So we'll come back to that.
Because the other theme for today beyond empowerment is also talking
about the very scary world we live in and just how much of what you do on
the web, how much of what you do even on your cell phones today can be
tracked really by anyone between you and point B.
>> And Ajax, recall.
We looked only briefly at this, although you've been using it
indirectly in pset8 because you're using Google Maps and because you're
using Google Earth.
Google Maps and Google Earth don't download the entire world to your
desktop, obviously, the moment you load pset8.
It only downloads a square of the world or a bigger square of the earth.
And then every time you sort of steer out of range you might notice--
especially if on a slow connection-- you might see some gray for a moment
or a bit of fuzzy imagery as the computer downloads more such tiles,
more such imagery from the world or the earth.
>> And Ajax is generally the technique by which websites are doing that.
Once you need more of the map, your browser is going to use Ajax, which is
not itself a language or technology, it's just a technique.
It's the use of JavaScript to go get more information from a server that
allows your browser to go get what's to the east or what's to the west of
what's otherwise currently being shown in that map.
So this is a topic that many of you will encounter either directly or
indirectly via final projects if you choose to make something that's
similarly dynamic that's pulling data from some third party website.
>> So we've got a really exciting next Wednesday ahead.
Quiz one, the information for which is on CS50.net already.
Know that there'll be a review session this coming Monday at 5:30.
The date and time is already posted on CS50.net in that About sheet.
And do let us know you have any questions.
Pset8 meanwhile is already in your hands.
>> And let me just address one FAQ to save folks some stress.
For the most part a lot of the chatter we see at office hours and a lot of
the bugs we see reported on Discuss are indeed bugs in a student's code.
But when you've encountered something like the Google Earth plug-in crashing
or not even working and you are confident it's not you, it's not a
[? chamad ?] issue, it is not a bug you introduced into the
distribution code.
>> Realize just FYI--
this is sort of plan Z--
that the last time we used this problem set and we ran into similar
issues, there's a line of code in service.js that essentially is this,
that says, turn buildings on.
And they work around the last time we did this in, again, corner cases where
students just couldn't get the darn thing to work is change true to false
in that one line of code.
And you'll find it if you search through service.js.
>> I don't recommend this because you will create the most barren landscape
of Cambridge, Massachusetts.
This will literally flatten your world so that all you see are the teaching
fellows and course assistants on the horizon and no buildings.
But realize for whatever reason the Google Earth plug-in seems still to be
buggy a year later, so this might be your fail save.
So rather than resort to tears, resort to turning buildings off if you know
it's the plug-in that's not cooperating on your Mac or PC.

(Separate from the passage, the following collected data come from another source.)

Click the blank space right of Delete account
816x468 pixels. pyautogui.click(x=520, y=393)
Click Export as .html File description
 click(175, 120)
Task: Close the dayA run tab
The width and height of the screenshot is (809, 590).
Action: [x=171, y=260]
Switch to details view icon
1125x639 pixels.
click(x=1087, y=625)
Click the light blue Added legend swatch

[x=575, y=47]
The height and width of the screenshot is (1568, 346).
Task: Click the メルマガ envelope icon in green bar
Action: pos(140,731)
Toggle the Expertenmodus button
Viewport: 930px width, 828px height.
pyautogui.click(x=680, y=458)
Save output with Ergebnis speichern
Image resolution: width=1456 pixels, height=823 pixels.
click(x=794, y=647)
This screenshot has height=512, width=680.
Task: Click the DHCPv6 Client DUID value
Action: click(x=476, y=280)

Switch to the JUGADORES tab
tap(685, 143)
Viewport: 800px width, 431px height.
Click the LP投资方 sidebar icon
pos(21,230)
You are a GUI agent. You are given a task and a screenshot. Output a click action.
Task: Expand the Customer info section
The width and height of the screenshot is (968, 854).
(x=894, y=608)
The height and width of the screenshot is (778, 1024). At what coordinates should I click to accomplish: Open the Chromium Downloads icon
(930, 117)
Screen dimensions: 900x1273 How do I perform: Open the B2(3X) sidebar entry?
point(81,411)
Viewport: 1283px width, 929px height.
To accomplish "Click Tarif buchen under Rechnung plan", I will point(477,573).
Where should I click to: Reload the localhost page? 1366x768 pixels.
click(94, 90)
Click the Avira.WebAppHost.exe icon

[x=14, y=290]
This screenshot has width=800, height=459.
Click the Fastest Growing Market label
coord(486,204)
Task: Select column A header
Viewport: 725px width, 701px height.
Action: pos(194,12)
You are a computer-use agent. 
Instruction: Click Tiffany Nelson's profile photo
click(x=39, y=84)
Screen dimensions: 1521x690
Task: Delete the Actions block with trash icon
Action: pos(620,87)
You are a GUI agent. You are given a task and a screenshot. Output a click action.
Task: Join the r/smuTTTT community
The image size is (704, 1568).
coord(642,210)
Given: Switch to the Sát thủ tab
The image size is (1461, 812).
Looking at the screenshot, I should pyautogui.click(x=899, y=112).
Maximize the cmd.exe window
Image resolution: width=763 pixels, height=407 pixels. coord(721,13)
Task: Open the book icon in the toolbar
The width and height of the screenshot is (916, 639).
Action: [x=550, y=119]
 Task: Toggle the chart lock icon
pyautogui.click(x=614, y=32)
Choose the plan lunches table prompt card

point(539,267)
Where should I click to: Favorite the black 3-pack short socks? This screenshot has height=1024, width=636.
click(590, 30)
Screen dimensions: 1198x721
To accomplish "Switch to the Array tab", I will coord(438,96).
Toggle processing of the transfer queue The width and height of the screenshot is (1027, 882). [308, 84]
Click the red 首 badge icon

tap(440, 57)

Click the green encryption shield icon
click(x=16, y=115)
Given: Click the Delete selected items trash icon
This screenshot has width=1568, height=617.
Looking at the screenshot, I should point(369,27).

But, this is again last resort if you're sure it's not a bug.
>> So the Hackathon.
A couple of teasers just to get you excited.
We had quite a few RSVPs.
And just to paint a picture of what awaits, I thought I'd give you a few
seconds recall of this imagery from last year.
>> [MUSIC]
>> DAVID J. MALAN: Wait, oh.
We even have our literal CS50 shuttles.
>> [MUSIC]
>> DAVID J. MALAN: So that's what awaits you in terms of the Hackathon.
And this will be an opportunity, to be clear, not to start your final
projects but to continue working on your final projects alongside
classmates and staff and lots of food.
And again, if you're awake at 5:00 AM we'll take you down the road to IHOP.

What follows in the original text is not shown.